少し前ですがあずさ監査法人でCPE取得に関して不正があったという記事がありました。何をやったのでしょうか。内容を見たいと思います。
会計士がCPE取得に関して不正受講が発覚
日経新聞の記事によると以下の通りです。
あずさでは2014年に自宅端末などから職場と同じ環境で作業できる「仮想デスクトップ」を導入した。オンラインのeラーニングで二重にログインして、2つの講座を同時に受講できるようになっていた。今年3月に内部通報があり実態を調査。同時受講の可能性がある会計士が6年間で延べ83人見つかった。
あずさは同時に受講した研修は両方とも単位を認めないとして単位を取り消すなど再算定した。その結果、法令や会則に定められた単位に満たない会計士は延べ45人に上った。役職者であるパートナーを含み、複数年にわたって不適切行為をしていた会計士もいた。
引用元:日本経済新聞
本来1時間に1単位しか認められないところ、二重ログインして2単位取りにいったということでしょうか。その結果、3年間で120単位取る必要があるところ、この単位数に満たない会計士が45人出てきたようです。しかも、その中には監査報告書にサインするパートナー会計士もいるようです。
結構な一大事です。
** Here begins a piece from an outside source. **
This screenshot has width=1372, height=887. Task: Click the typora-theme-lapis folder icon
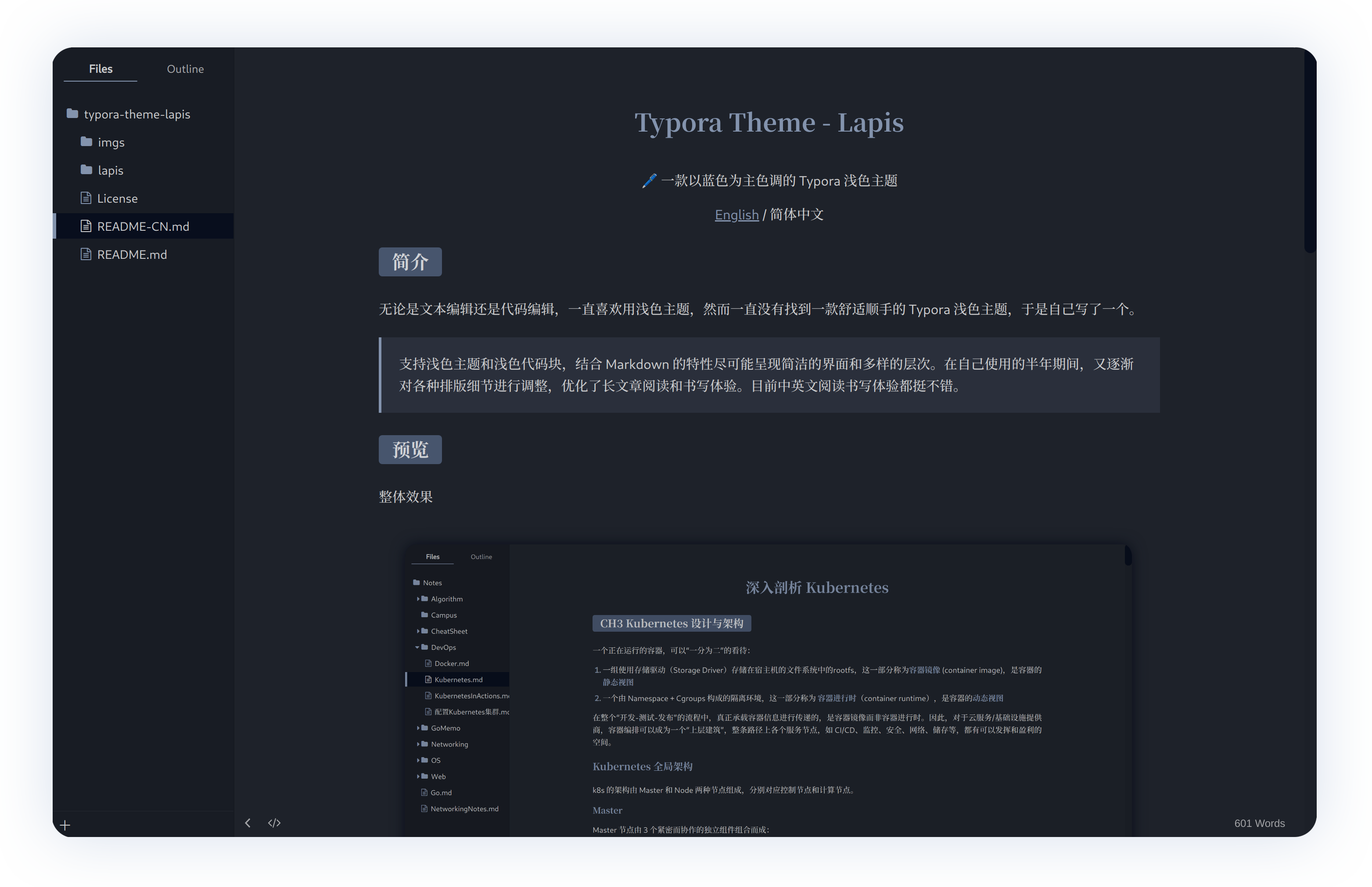72,114
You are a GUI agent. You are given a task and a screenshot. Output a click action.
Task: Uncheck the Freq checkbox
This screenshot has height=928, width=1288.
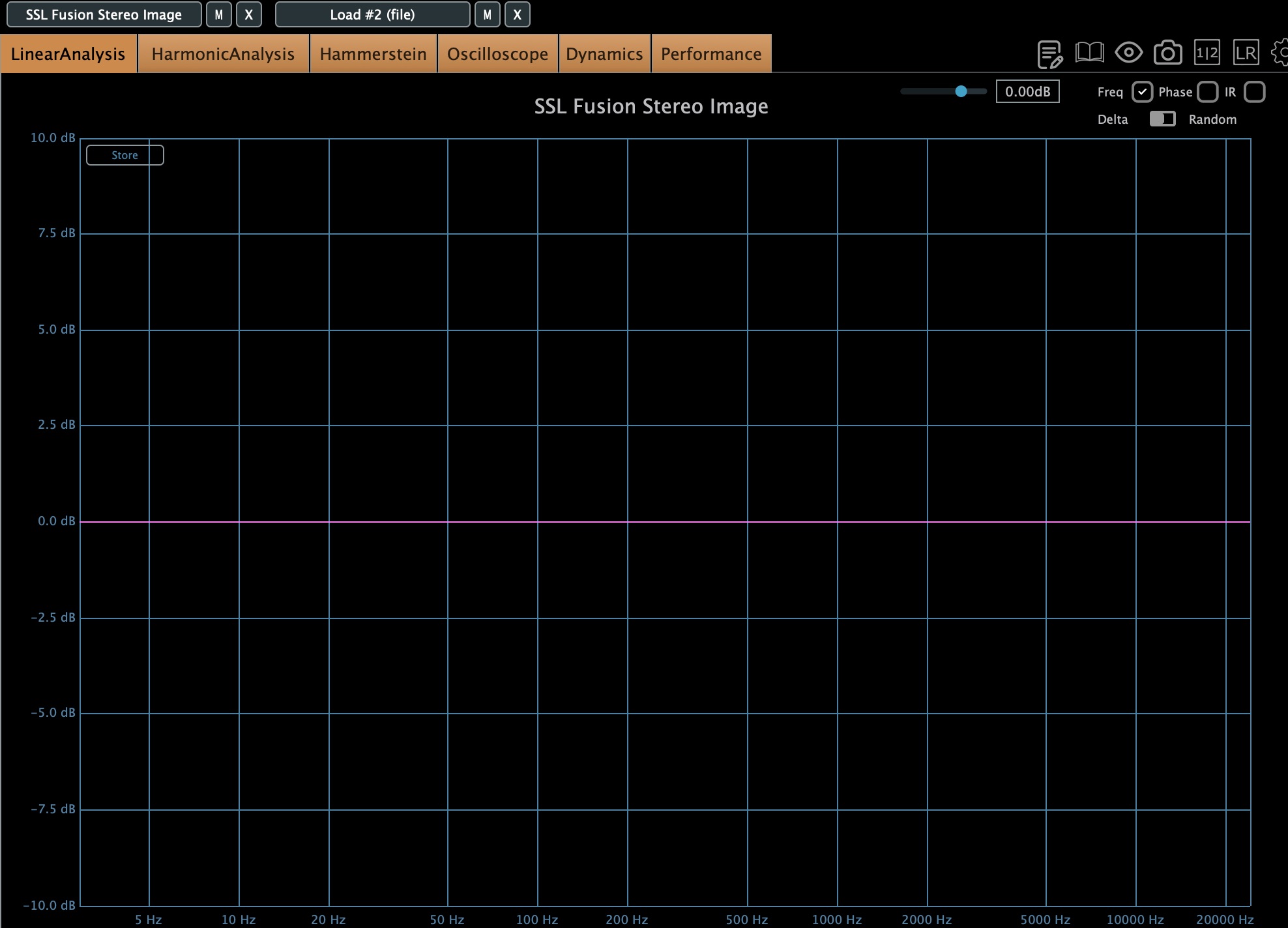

アクセスログ取られてばれるという意識は無かったのでしょうか。
これを受けて各関係者の対応も見てみました。
あずさ監査法人の対応
日経新聞によると以下の通りです。
あずさ監査法人では、今年5月にシステムを改修し、現在は同時にアクセスできない仕組みに変え、当該会計士については、減給などの懲戒処分にすることを検討しており、高波博之理事長ら役員10人の報酬をカットする方針を決めたということです。
引用元:日本経済新聞
該当会計士は懲戒処分の様です。当然でしょうか。役員も給与カットになってしまうのですね。該当のパートナーとか職場でかなり気まずい思いしているような気がします。自業自得と言ってしまえばそれまでではありますが。
ちなみにあずさ監査法人のサイトでも公表されていました。
日本公認会計士協会の対応
日本公認会計士協会もサイトでプレスを行っていました。また、朝日新聞によると以下の通りです。
7日夜に会見した日本公認会計士協会の手塚正彦会長は「会計士制度の根幹をなす研修を怠ったのは極めて遺憾だ」と語り、協会として他の監査法人にも同様の不正がなかったのか調べる考えだ。不正を繰り返し悪質な場合は、金融庁の行政処分を受けて会計士の登録を抹消される可能性もあるという。
引用元:朝日新聞
会計士登録の抹消もあると記載していますが、さすがにそこまでの処分は無い気もします。追って処分が出るでしょうから、また確認したいと思います。
金融庁の対応
監督官庁である金融庁のコメントは特に見当たりませんでした。会計士協会がコメント出しているので、そこでの対応で終わりなのでしょうか?
もしサインしているパートナーの会計士登録が抹消となった場合、過去に発行している監査報告書の取り扱いはどうなるのでしょうか?上場会社の場合は複数人でサインしているケースが多いため、すぐさま監査報告書が無効になるということはないのかもしれません。ただ、上場会社以外の会社では単独で監査報告書にサインしているケースも想定されるため、その場合の取り扱いが気になるところです。
ちなみに私は大丈夫です。ちゃんと研修受けています。